…だけど、どうしても
秋 そうして

1.



「だいぶ強くなってきたな。」

レストランを出ると、彼が端正な顔をしかめながらそう言って、私の手からするりと傘を奪った。傘の柄に触れる時、指先と指先がかすかに当たってどきりとした。

あれから本当に、彼はエスコートで必要な時以外、指一本私に触れてはこない。
傘を広げ、彼は私に大きく傾けてそれをさし、車に向かって歩き出す。
そんなに私にばかりさしかけていたら、あなたが濡れてしまう…私はそう思うけれど、彼が一切頓着した様子を見せないので、口を閉ざした。
彼はいつも車移動だから、天気予報には疎いみたい。夕方から既に小雨が降っていたけれど、あまり気にかけていないようだった。

彼…芹沢紫苑と私は、こうして時々一緒に食事をするようになって、二ヶ月ほど経つ。

パーティーの夜、連絡すると言われたけれど、彼には携帯番号も何も教えていなかった。

あんなところで会うなんて思ってもいなかった。
人混みの中で、彼の姿は一人明らかに特別だった。異質、というのとは違う。
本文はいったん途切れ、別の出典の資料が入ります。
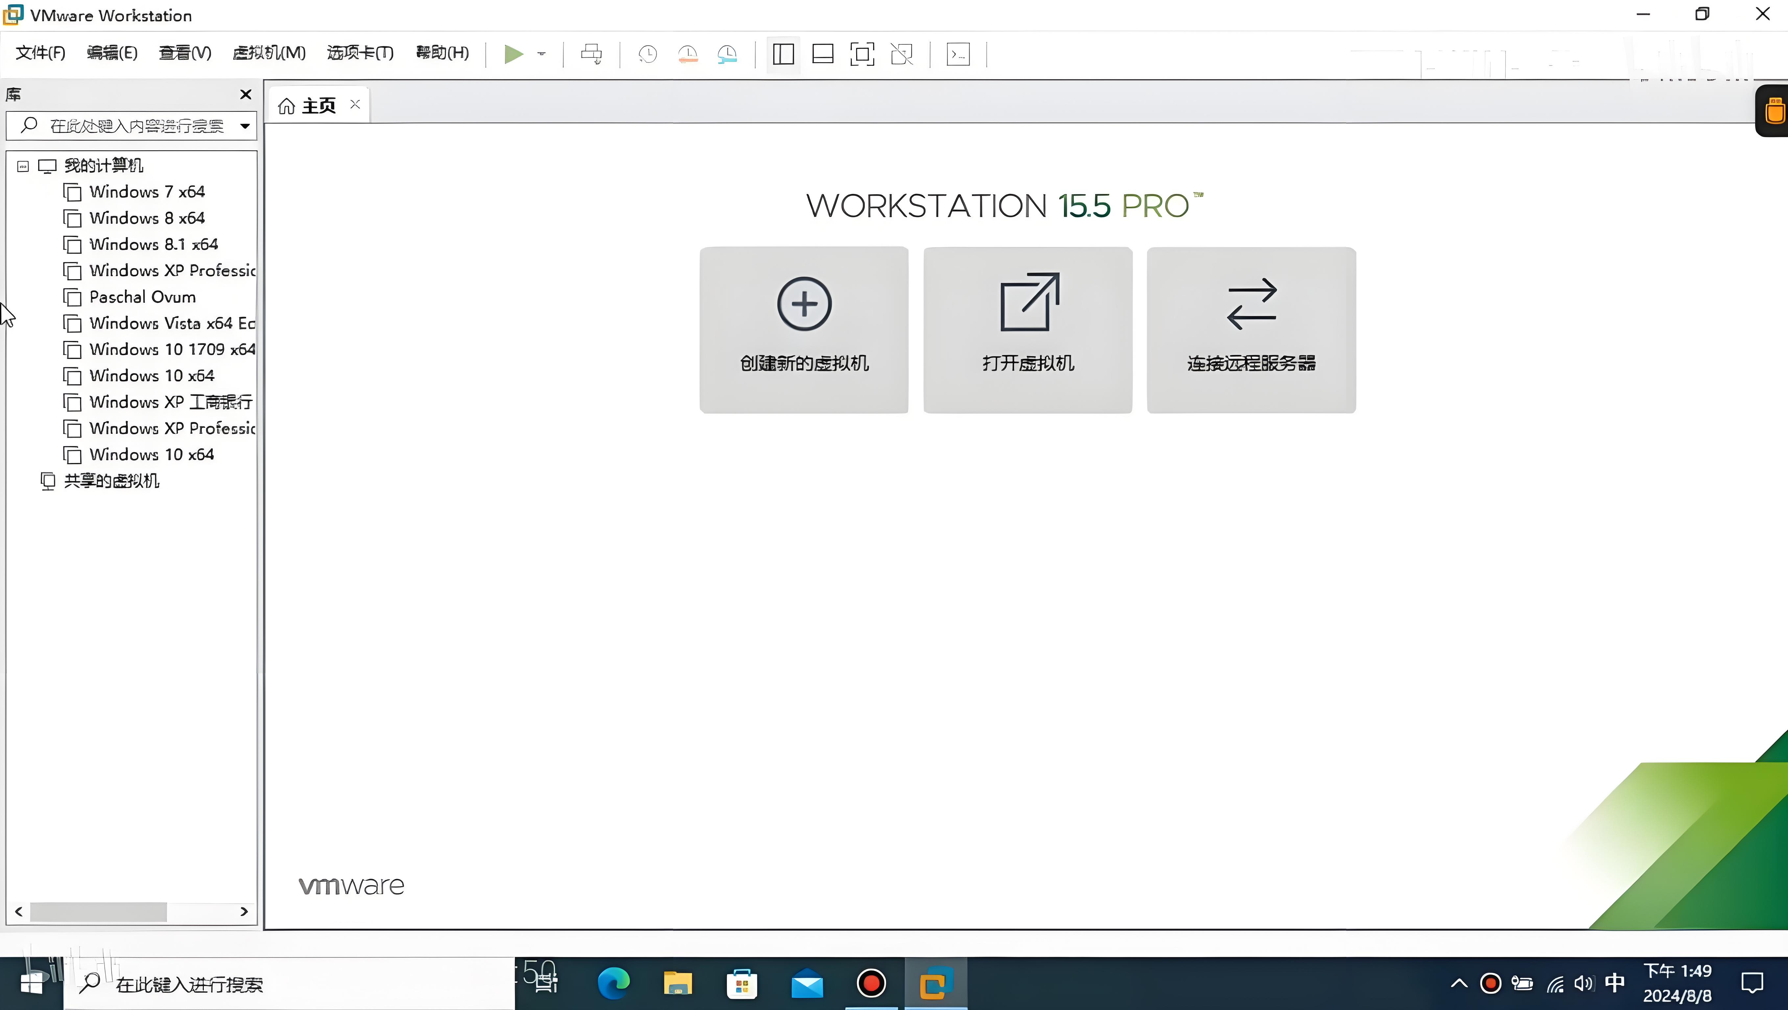Close the 主页 tab
1788x1010 pixels.
355,104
彼は華やかなそのパーティーに何も違和感無く溶け込んでいたけれど、それでも人目を引いていた。私もたぶん、他の人と同じように、彼の纏っている雰囲気に無意識に目を向けさせられた。選ばれた人なのだ。


どうして、ここに。
パーティーの為のドレッシーなスーツに合わせて、目元にかかっていた前髪をワックスで掻き上げたようにセットし、際立ったあの怜悧な相貌を、見間違えるはずがない…
彼の真っ直ぐに私を射抜く視線に、血の気が退いた。…まさか…私を探しに?


逃げなくちゃ。

咄嗟に不自然にならないように…それからもちろん、再び出会えたことが嬉しくないはずはなかったから、彼に向かって微笑みかけながらも、真っ先に思ったことはそれだけだった。
逃げなくちゃ、逃げなくちゃ。彼は私が誰なのか知っているのだ。それに、また言葉を交わしたら今度こそ私は彼に堕ちてしまう…
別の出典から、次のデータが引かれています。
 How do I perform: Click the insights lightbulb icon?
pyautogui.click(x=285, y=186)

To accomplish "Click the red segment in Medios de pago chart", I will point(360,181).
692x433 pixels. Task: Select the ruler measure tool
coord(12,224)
全速力で逃げ出したくせに、あんなふうに追いかけられて、引き止められて、求められて、本当に涙が出るほど、嬉しかったけれど。
渡された名刺も捨てられずにいたけれど。
私から連絡することはないだろう…

そう思っていたのに、三日後にはもう、向かい合って一緒に夕食を食べていた。